•MapReduce : MapReduce is a programming model for processing large data sets with a parallel, distributed algorithm on a cluster. Hadoop MapReduce is a programming model and software framework for writing applications that rapidly process vast amounts of data in parallel on large clusters of compute nodes . The MapReduce consists of two functions, map() and reduce(). Mapper performs the tasks of filtering and sorting and reducer performs the tasks of summarizing the result. There may be multiple reducers to parallelize the aggregations . Users can implement their own processing logic by specifying a customized map() and reduce() function. The map() function takes an input key/value pair and produces a list of intermediate key/value pairs. The MapReduce runtime system groups together all intermediate pairs based on the intermediate keys and passes them to reduce() function for producing the final results. Map Reduce is widely used for the Analysis of big data.
•Large scale data processing is a difficult task. Managing hundreds or thousands of processors and managing parallelization and distributed environments makes it more difficult. Map Reduce provides solution to the mentioned issues since it supports distributed and parallel I/O scheduling. It is fault tolerant and supports scalability and it has inbuilt processes for status and monitoring of heterogeneous and large datasets as in Big Data. •Phases of Map Reduce •Input Phase − Here we have a Record Reader that translates each record in an input file and sends the parsed data to the mapper in the form of keyvalue pairs. • Map − Map is a user-defined function, which takes a series of key-value pairs and processes each one of them to generate zero or more key-value pairs. • Intermediate Keys − The key-value pairs generated by the mapper are known as intermediate keys. • Combiner − A combiner is a type of local Reducer that groups similar data from the map phase into identifiable sets. It takes the intermediate keys from the mapper as input and applies a user-defined code to aggregate the values in a small scope of one mapper. It is not a part of the main MapReduce algorithm; it is optional.
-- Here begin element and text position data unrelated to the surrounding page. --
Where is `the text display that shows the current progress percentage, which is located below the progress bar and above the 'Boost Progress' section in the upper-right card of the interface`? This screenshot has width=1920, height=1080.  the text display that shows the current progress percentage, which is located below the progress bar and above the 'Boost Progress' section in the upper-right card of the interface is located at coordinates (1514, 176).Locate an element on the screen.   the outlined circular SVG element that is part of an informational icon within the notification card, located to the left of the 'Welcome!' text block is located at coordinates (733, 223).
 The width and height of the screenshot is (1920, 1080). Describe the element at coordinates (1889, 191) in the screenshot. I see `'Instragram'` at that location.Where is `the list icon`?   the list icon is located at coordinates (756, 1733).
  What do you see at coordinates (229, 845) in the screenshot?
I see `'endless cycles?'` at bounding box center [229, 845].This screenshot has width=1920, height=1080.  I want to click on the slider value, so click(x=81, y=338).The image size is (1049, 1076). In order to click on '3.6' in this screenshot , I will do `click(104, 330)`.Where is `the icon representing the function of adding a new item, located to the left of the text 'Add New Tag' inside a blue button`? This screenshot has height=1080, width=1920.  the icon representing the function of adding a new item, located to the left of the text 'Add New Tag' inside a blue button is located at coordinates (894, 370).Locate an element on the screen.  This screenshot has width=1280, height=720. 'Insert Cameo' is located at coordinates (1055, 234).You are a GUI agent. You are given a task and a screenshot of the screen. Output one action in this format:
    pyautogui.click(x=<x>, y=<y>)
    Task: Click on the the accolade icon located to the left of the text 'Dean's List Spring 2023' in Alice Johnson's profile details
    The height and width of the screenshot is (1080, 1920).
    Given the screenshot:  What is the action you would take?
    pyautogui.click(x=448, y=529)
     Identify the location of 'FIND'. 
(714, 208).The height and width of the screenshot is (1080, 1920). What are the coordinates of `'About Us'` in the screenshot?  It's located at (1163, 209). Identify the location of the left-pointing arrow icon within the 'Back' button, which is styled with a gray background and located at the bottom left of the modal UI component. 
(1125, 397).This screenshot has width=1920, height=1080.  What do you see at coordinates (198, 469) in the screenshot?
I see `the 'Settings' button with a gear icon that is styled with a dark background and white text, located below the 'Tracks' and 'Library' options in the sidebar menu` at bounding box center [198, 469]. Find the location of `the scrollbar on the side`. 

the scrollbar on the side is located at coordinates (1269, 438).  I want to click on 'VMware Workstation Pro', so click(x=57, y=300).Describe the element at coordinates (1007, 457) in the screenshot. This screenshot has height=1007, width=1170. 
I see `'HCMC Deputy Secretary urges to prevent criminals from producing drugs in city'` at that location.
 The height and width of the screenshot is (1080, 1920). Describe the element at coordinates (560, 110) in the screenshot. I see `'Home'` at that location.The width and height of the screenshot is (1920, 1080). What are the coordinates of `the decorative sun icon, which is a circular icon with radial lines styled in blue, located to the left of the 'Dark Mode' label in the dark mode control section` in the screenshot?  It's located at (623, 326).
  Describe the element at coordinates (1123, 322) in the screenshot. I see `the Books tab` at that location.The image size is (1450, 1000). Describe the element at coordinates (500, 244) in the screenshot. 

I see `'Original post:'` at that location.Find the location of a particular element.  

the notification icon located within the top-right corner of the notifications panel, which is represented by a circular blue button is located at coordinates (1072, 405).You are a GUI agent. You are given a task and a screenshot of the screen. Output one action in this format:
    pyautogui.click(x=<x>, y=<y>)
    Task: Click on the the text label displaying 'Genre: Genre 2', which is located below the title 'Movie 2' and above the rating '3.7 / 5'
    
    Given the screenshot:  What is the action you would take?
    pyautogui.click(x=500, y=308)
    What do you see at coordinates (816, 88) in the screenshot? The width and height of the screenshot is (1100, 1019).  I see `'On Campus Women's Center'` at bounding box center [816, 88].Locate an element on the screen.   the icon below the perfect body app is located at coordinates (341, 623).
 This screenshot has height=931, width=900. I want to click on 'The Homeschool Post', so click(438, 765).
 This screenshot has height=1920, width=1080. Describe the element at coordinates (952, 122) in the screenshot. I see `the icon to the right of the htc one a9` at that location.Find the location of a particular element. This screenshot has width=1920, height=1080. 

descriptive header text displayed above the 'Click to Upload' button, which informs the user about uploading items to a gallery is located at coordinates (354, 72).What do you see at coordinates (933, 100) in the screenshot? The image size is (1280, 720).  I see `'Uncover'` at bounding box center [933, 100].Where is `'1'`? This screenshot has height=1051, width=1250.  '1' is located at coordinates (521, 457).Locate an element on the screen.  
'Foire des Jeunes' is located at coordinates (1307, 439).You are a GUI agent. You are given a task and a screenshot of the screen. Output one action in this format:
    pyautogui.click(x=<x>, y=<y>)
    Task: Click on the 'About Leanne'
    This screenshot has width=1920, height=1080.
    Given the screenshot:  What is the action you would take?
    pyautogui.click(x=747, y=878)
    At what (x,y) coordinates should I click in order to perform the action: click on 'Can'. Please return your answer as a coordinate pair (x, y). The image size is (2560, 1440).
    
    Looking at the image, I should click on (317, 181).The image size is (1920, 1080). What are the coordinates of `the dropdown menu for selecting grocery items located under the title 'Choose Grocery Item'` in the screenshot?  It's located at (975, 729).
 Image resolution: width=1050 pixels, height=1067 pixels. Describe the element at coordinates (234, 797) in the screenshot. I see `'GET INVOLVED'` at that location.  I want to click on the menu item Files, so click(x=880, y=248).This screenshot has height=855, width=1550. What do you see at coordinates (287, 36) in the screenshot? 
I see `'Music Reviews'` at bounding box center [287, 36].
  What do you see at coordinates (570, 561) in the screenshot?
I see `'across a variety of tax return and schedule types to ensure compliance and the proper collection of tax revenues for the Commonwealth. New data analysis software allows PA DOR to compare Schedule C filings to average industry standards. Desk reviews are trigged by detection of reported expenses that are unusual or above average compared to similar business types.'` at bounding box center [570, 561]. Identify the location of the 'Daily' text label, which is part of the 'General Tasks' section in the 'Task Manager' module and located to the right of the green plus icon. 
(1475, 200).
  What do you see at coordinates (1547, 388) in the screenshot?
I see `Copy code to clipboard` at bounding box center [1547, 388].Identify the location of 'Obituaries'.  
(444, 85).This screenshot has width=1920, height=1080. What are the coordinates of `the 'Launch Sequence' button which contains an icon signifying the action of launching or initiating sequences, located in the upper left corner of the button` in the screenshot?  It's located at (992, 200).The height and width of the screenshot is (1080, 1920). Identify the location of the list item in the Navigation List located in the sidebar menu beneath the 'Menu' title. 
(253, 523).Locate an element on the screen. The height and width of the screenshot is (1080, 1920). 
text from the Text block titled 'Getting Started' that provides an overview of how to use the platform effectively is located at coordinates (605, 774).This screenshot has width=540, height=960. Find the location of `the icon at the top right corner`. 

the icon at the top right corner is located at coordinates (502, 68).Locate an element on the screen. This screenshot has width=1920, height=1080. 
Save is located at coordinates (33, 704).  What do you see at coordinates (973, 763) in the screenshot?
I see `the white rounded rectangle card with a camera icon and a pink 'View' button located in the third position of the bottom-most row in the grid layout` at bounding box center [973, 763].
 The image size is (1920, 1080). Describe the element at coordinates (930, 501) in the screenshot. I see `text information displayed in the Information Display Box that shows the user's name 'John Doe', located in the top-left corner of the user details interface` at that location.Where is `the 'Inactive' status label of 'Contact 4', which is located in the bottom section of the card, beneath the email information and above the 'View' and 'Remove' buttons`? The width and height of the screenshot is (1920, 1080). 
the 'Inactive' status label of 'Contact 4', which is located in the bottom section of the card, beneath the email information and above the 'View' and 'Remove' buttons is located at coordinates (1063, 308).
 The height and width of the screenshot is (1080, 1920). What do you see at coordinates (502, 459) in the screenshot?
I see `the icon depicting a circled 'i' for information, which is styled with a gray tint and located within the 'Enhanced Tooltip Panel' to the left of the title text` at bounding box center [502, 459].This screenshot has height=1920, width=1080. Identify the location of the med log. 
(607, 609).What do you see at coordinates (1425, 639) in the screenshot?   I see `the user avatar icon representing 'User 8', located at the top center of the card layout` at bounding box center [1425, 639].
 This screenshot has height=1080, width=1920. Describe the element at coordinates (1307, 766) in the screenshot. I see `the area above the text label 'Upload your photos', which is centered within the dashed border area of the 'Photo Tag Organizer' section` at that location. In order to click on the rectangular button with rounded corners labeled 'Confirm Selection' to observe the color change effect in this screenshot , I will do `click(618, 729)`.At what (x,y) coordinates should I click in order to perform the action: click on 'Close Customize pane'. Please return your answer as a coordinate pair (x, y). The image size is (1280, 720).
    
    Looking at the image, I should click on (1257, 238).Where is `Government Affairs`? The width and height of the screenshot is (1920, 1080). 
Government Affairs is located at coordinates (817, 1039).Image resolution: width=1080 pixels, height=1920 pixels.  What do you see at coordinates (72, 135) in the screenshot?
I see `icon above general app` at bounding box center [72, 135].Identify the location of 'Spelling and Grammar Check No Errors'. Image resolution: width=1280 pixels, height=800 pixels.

• Shuffle and Sort − The Reducer task starts with the Shuffle and Sort step. It downloads the grouped key-value pairs onto the local machine, where the Reducer is running. The individual key-value pairs are sorted by key into a larger data list. The data list groups the equivalent keys together so that their values can be iterated easily in the Reducer task. • Reducer − The Reducer takes the grouped key-value paired data as input and runs a Reducer function on each one of them. Here, the data can be aggregated, filtered, and combined in a number of ways, and it requires a wide range of processing. Once the execution is over, it gives zero or more key-value pairs to the final step. • Output Phase − In the output phase, we have an output formatter that translates the final key-value pairs from the Reducer function and writes them onto a file using a record writer.